- YOUR TASK: What is needed is an exact copy of every entry below.

- EXERCISE MATERIAL:
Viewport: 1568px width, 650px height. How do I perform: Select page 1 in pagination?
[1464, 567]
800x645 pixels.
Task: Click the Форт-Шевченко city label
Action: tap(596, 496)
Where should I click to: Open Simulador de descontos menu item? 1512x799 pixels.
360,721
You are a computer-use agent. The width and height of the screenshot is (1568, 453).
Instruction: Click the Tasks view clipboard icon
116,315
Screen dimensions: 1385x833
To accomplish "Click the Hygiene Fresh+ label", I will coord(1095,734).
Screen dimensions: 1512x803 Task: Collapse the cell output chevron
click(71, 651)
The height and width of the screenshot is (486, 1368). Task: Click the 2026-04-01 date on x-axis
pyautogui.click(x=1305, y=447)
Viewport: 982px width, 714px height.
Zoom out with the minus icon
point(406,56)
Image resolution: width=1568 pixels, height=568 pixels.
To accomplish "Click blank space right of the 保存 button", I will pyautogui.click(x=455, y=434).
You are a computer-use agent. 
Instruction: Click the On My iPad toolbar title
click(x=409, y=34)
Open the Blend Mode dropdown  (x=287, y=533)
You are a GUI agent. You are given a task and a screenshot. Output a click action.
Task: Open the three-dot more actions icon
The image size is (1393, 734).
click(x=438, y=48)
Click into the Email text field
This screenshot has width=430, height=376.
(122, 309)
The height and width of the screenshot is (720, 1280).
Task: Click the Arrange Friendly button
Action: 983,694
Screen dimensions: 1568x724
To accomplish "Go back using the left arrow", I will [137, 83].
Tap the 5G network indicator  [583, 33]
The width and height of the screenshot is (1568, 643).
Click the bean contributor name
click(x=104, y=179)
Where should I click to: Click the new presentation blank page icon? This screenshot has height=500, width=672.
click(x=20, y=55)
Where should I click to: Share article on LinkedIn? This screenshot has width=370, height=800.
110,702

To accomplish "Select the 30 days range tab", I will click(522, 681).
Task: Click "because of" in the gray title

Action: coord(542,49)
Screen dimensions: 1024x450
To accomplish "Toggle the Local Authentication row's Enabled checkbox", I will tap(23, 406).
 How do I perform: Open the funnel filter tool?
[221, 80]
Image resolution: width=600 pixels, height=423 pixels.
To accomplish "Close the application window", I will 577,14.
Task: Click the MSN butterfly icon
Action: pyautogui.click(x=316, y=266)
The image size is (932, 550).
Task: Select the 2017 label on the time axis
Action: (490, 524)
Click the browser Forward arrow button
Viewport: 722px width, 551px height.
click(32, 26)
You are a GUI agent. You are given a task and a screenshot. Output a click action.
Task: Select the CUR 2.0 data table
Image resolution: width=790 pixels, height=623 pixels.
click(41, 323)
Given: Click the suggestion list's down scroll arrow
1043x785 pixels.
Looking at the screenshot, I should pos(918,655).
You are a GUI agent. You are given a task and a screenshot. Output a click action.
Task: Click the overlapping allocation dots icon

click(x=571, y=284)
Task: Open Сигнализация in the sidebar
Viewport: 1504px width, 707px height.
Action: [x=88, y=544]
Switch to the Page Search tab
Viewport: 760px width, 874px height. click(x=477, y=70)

- OUTPUT OF THE TASK:
Viewport: 1568px width, 650px height. How do I perform: Select page 1 in pagination?
[1464, 567]
800x645 pixels.
Task: Click the Форт-Шевченко city label
Action: tap(596, 496)
Where should I click to: Open Simulador de descontos menu item? 1512x799 pixels.
360,721
You are a computer-use agent. The width and height of the screenshot is (1568, 453).
Instruction: Click the Tasks view clipboard icon
116,315
Screen dimensions: 1385x833
To accomplish "Click the Hygiene Fresh+ label", I will coord(1095,734).
Screen dimensions: 1512x803 Task: Collapse the cell output chevron
click(71, 651)
The height and width of the screenshot is (486, 1368). Task: Click the 2026-04-01 date on x-axis
pyautogui.click(x=1305, y=447)
Viewport: 982px width, 714px height.
Zoom out with the minus icon
point(406,56)
Image resolution: width=1568 pixels, height=568 pixels.
To accomplish "Click blank space right of the 保存 button", I will pyautogui.click(x=455, y=434).
You are a computer-use agent. 
Instruction: Click the On My iPad toolbar title
click(x=409, y=34)
Open the Blend Mode dropdown  (x=287, y=533)
You are a GUI agent. You are given a task and a screenshot. Output a click action.
Task: Open the three-dot more actions icon
The image size is (1393, 734).
click(x=438, y=48)
Click into the Email text field
This screenshot has width=430, height=376.
(122, 309)
The height and width of the screenshot is (720, 1280).
Task: Click the Arrange Friendly button
Action: 983,694
Screen dimensions: 1568x724
To accomplish "Go back using the left arrow", I will [137, 83].
Tap the 5G network indicator  [583, 33]
The width and height of the screenshot is (1568, 643).
Click the bean contributor name
click(x=104, y=179)
Where should I click to: Click the new presentation blank page icon? This screenshot has height=500, width=672.
click(x=20, y=55)
Where should I click to: Share article on LinkedIn? This screenshot has width=370, height=800.
110,702

To accomplish "Select the 30 days range tab", I will click(522, 681).
Task: Click "because of" in the gray title

Action: coord(542,49)
Screen dimensions: 1024x450
To accomplish "Toggle the Local Authentication row's Enabled checkbox", I will tap(23, 406).
 How do I perform: Open the funnel filter tool?
[221, 80]
Image resolution: width=600 pixels, height=423 pixels.
To accomplish "Close the application window", I will 577,14.
Task: Click the MSN butterfly icon
Action: pyautogui.click(x=316, y=266)
The image size is (932, 550).
Task: Select the 2017 label on the time axis
Action: (490, 524)
Click the browser Forward arrow button
Viewport: 722px width, 551px height.
click(32, 26)
You are a GUI agent. You are given a task and a screenshot. Output a click action.
Task: Select the CUR 2.0 data table
Image resolution: width=790 pixels, height=623 pixels.
click(41, 323)
Given: Click the suggestion list's down scroll arrow
1043x785 pixels.
Looking at the screenshot, I should pos(918,655).
You are a GUI agent. You are given a task and a screenshot. Output a click action.
Task: Click the overlapping allocation dots icon

click(x=571, y=284)
Task: Open Сигнализация in the sidebar
Viewport: 1504px width, 707px height.
Action: [x=88, y=544]
Switch to the Page Search tab
Viewport: 760px width, 874px height. click(x=477, y=70)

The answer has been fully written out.